Give the records below again exactly, and exclude each picture.

• [Data supplied]
+--
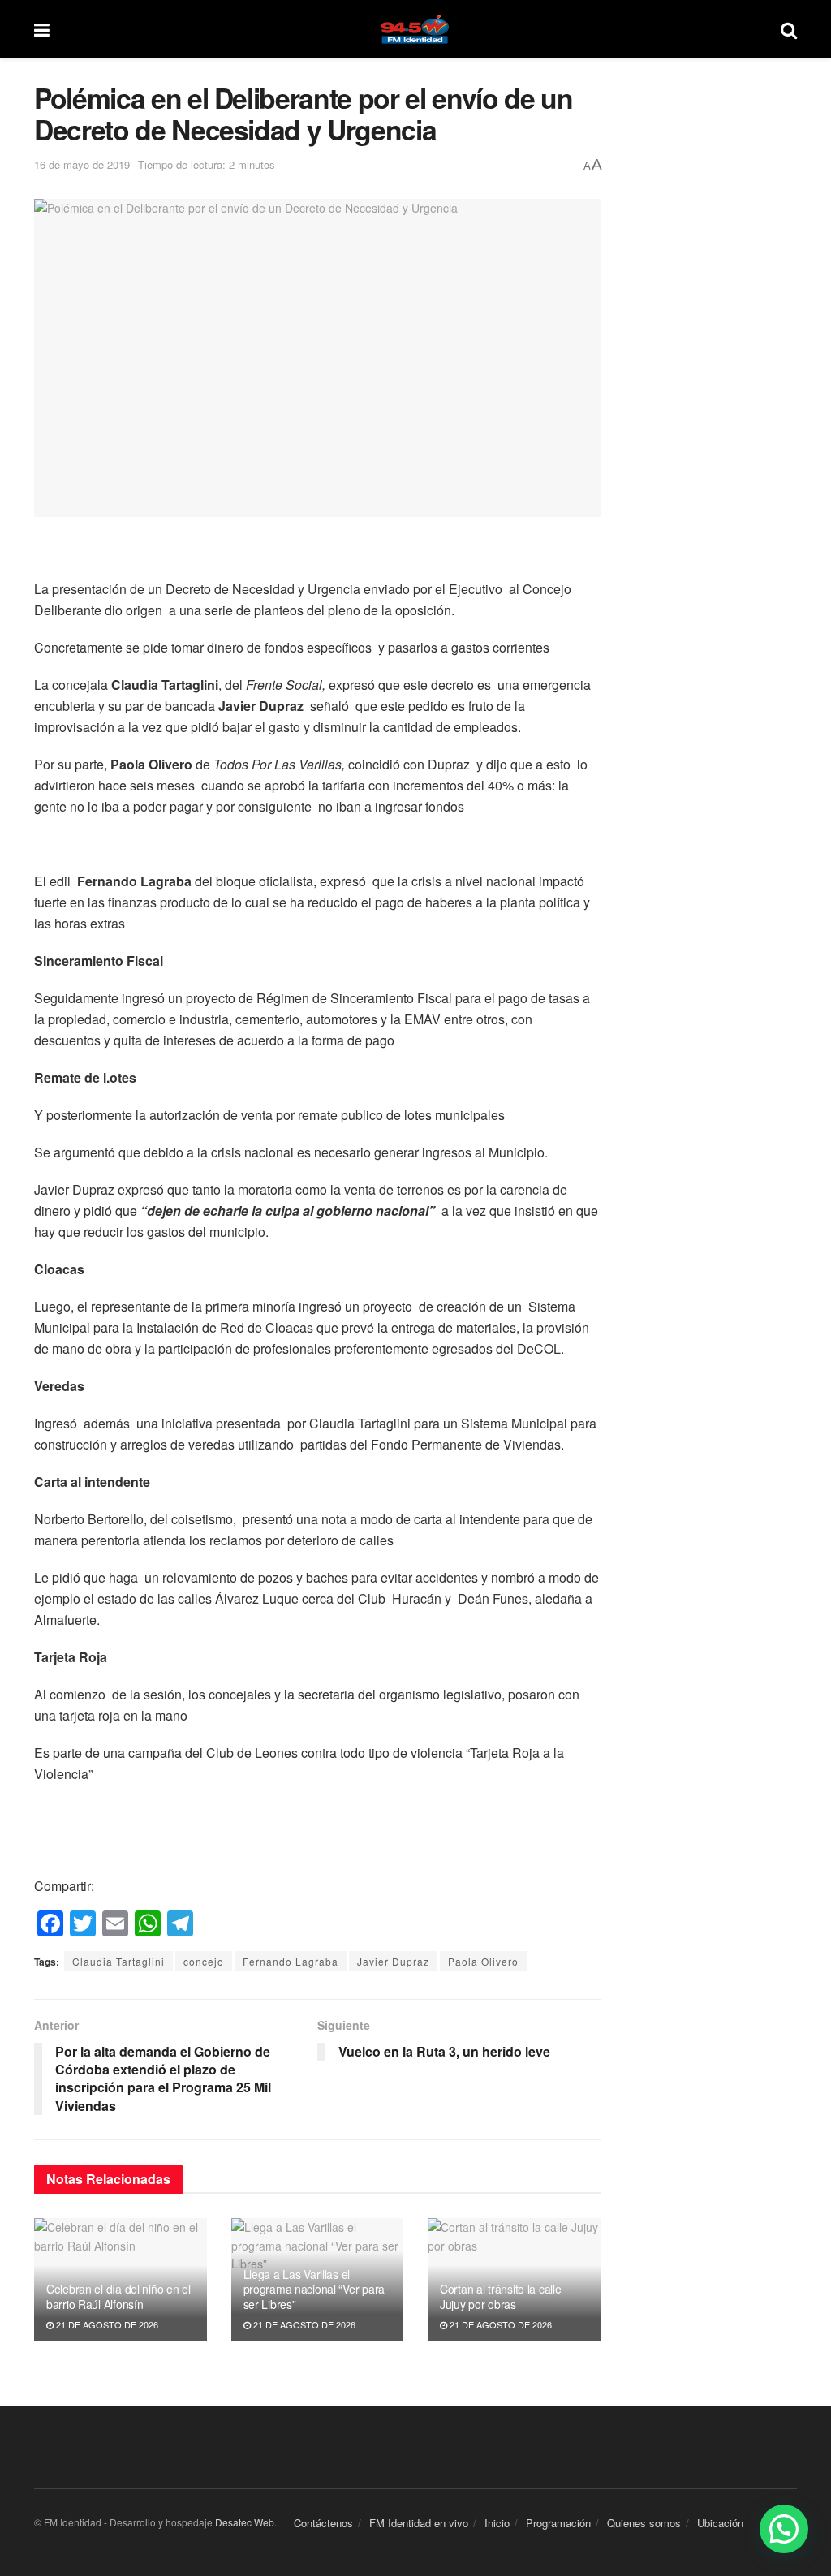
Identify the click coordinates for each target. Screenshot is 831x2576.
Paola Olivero (483, 1961)
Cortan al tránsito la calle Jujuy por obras (500, 2296)
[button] (784, 2529)
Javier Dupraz (393, 1961)
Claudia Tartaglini (118, 1961)
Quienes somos (644, 2523)
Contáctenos (323, 2523)
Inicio (497, 2523)
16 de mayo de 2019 (82, 164)
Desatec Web (244, 2522)
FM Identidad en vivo (418, 2523)
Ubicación (720, 2523)
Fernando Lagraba (290, 1961)
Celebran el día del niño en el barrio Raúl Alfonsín (118, 2296)
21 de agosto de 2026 (106, 2324)
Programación (558, 2523)
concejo (203, 1961)
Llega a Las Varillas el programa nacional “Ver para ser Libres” (314, 2288)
+--
• [Answer below]
Identify the click coordinates for each target. Screenshot is 831x2576.
Paola Olivero (483, 1961)
Cortan al tránsito la calle Jujuy por obras (500, 2296)
[button] (784, 2529)
Javier Dupraz (393, 1961)
Claudia Tartaglini (118, 1961)
Quienes somos (644, 2523)
Contáctenos (323, 2523)
Inicio (497, 2523)
16 de mayo de 2019 (82, 164)
Desatec Web (244, 2522)
FM Identidad en vivo (418, 2523)
Ubicación (720, 2523)
Fernando Lagraba (290, 1961)
Celebran el día del niño en el barrio Raúl Alfonsín (118, 2296)
21 de agosto de 2026 (106, 2324)
Programación (558, 2523)
concejo (203, 1961)
Llega a Las Varillas el programa nacional “Ver para ser Libres” (314, 2288)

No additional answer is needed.